Areas for students to improve include:

• developing skills in interpreting different types of data to identify trends (a)
• linking trends to the data provided in the question (a)
• using relevant scientific terminology correctly, for example, incidence and distribution, rather than general terms in responses (b).

Question 33

In better responses, students were able to:

• demonstrate their knowledge of the processes of transcription and translation in protein synthesis (a)
• distinguish between the stimulus material and the question asked (a)
• demonstrate a clear understanding of what an allele is and indicate correctly what is meant by the term ‘multiple’ in the context of a single gene, and give appropriate examples to help reinforce their answer (bi)
• extract each of the alleles and engage with the data in the table to draw conclusions about risks associated with the combinations between each of the alleles (bii)
• discuss the data provided beyond repeating information directly from the table (bii)
• identify the dominant and/or recessive alleles as part of their analysis (bii)
• clearly describe the trends of all three lines, recognising the relationship between the cumulative risk of dementia and HSV (c)
• demonstrate their understanding of classifying features of non-infectious and infectious diseases with detailed information, such as definitions for each type of disease, examples of pathogens, modes of transmission, and risk factors for non-infectious diseases, including inherited, nutritional and environmental (d)
• make a suitable judgement using data and information from all parts of the question (d)
• utilise data to support their argument for classification (d)
• correctly analyse data used to support judgement (d)
• articulate a succinct and logical response (d).

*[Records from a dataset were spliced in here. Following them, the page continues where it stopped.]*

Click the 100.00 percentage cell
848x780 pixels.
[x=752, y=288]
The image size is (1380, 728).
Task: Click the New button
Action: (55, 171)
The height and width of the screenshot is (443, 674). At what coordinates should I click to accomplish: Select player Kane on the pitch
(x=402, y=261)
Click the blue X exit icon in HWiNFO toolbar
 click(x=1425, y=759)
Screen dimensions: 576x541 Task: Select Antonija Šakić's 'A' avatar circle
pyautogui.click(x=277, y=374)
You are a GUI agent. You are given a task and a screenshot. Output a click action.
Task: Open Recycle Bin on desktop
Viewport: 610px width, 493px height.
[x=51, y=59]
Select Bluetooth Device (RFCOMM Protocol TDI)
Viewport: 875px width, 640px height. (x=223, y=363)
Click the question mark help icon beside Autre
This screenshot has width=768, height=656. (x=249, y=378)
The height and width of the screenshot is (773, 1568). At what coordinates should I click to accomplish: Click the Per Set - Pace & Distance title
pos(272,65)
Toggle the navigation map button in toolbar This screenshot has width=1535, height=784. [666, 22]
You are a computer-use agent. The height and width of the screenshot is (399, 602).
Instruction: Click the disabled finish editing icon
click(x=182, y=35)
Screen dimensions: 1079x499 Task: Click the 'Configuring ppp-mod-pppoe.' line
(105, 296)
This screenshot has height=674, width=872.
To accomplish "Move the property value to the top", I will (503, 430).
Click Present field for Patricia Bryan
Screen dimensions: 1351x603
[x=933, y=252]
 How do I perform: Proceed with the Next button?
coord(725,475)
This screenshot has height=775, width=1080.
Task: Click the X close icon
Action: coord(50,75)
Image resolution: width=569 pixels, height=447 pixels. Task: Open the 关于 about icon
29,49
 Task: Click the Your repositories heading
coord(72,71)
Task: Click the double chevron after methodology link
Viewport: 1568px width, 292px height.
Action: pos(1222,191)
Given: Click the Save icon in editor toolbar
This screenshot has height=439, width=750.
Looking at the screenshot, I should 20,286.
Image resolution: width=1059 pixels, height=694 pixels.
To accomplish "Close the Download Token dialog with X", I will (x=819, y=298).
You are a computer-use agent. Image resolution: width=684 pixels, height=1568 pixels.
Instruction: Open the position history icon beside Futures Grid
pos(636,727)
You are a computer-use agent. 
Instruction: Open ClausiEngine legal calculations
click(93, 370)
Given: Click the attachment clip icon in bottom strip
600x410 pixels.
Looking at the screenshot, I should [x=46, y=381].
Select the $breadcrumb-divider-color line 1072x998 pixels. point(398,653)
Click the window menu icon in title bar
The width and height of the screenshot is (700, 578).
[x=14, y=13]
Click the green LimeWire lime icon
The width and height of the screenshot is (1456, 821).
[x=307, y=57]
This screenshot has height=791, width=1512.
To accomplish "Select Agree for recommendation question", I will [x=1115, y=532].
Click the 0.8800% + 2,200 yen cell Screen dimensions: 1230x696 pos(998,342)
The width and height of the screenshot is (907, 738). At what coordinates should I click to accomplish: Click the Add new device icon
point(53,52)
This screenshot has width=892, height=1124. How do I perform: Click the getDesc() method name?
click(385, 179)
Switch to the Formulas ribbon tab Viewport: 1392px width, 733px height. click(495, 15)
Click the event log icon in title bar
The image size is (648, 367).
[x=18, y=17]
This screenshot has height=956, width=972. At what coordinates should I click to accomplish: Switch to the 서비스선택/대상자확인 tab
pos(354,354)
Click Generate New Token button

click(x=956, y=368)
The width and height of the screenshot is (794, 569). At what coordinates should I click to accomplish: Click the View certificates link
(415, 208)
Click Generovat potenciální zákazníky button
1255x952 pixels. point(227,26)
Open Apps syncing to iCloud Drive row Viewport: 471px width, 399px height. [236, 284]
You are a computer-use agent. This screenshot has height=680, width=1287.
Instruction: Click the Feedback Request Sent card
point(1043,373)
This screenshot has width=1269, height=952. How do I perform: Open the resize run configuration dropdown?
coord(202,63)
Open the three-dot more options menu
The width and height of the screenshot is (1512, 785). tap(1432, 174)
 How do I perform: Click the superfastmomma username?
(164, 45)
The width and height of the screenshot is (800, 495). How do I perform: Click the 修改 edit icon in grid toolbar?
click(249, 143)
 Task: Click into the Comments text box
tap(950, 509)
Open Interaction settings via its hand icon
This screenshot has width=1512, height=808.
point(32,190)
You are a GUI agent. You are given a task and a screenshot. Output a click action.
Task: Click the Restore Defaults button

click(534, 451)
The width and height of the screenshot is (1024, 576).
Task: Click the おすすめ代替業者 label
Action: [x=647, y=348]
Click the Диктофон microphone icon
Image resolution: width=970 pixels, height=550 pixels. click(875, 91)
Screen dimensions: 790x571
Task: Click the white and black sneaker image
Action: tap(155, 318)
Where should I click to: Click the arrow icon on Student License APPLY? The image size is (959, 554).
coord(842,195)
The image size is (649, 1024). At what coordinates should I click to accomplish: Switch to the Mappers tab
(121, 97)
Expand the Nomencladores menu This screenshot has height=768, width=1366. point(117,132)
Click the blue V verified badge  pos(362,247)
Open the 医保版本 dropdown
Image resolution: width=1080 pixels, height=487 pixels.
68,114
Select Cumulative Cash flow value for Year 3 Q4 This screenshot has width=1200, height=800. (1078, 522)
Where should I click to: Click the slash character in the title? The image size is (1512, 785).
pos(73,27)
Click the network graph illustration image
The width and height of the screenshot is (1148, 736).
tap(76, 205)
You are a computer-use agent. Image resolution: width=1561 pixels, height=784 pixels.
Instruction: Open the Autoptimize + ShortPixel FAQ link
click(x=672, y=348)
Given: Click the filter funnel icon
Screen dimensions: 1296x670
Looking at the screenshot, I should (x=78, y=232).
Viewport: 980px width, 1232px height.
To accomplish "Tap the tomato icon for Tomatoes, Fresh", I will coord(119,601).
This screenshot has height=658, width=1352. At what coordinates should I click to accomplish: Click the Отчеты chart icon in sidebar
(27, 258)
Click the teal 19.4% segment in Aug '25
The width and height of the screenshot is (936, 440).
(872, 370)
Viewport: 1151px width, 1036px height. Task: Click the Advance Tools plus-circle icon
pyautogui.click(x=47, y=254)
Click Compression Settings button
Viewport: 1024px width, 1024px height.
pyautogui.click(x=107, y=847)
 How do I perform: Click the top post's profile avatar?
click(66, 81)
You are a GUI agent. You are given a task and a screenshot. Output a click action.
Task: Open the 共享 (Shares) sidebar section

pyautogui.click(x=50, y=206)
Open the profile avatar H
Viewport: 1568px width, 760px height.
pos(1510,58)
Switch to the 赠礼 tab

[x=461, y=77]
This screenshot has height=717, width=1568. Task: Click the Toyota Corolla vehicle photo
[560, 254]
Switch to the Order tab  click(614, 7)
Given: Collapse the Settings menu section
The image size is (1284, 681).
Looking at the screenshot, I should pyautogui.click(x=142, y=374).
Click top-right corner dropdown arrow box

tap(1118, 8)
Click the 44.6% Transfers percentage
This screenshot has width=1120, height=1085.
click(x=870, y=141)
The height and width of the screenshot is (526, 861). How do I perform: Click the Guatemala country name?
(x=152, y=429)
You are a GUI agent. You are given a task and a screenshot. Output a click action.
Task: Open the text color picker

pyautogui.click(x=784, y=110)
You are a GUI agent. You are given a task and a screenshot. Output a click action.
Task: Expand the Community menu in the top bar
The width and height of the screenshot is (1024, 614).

Areas for students to improve include:

• demonstrating a clear understanding of both transcription and translation (a)
• defining the term ‘multiple alleles’ without indicating they may be referring to polygenic inheritance (bi)
• developing a response that is clear and succinctly to help show their analysis (bii)
• interpreting graphs to determine the relationship and trend between the variables on the x and y axes (c)
• ensuring the categories of diseases are specifically defined and additional knowledge can be demonstrated (d)
• using a definition of non-infectious disease rather than using ‘not caused by a pathogen’ as a criteria to define non-infectious disease (d)
• using the data and information from other parts of the question to support the argument for classification of Alzheimer's disease (d)
• making reference to all the examples provided in other parts of the question (d)
• avoiding repeating previous analysis completed unnecessarily or without using it to support argument for classification (d).